Fuel costs add another layer of savings. Electricity is cheaper per mile than gasoline in most markets, though the exact difference depends on local electricity rates and gas prices. Home charging, especially during off-peak hours, tends to offer the lowest cost per mile.
Battery Technology and Range
Most EVs on the road today use lithium-ion batteries, the same basic chemistry found in laptops and smartphones but scaled up dramatically. Current lithium-ion packs achieve energy densities around 250 watt-hours per kilogram. That translates to real-world ranges of roughly 200 to 350 miles for most new battery electric vehicles, depending on battery size, vehicle weight, and driving conditions.

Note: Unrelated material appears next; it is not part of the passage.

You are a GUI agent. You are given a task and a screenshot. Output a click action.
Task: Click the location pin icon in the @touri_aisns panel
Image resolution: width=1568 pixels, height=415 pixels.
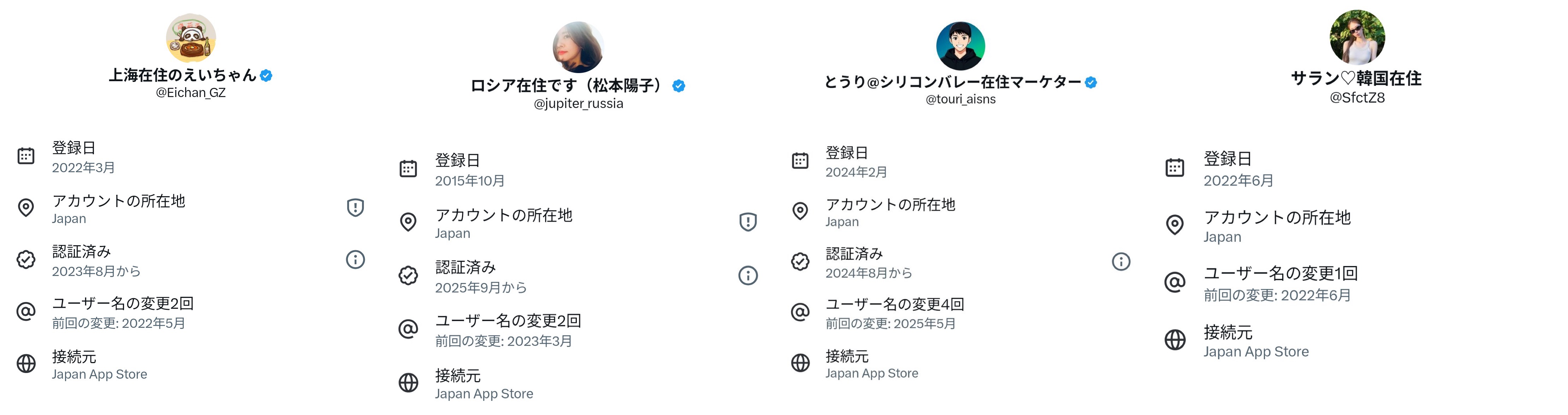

Solid-state batteries, which replace the liquid electrolyte inside conventional cells with a solid material, are approaching commercial production. They offer energy densities near 400 watt-hours per kilogram, meaning the same weight of battery could store about 60% more energy. That would either extend driving range significantly or allow automakers to use smaller, lighter battery packs to achieve the same range, reducing both cost and vehicle weight.
Battery degradation is a common concern. Most manufacturers warranty EV batteries for 8 years or 100,000 miles, and real-world data shows that modern packs typically retain 80% or more of their original capacity well beyond that threshold. Factors that accelerate degradation include frequent DC fast charging, extreme heat, and regularly charging to 100%. Keeping the battery between roughly 20% and 80% on a daily basis helps preserve its longevity.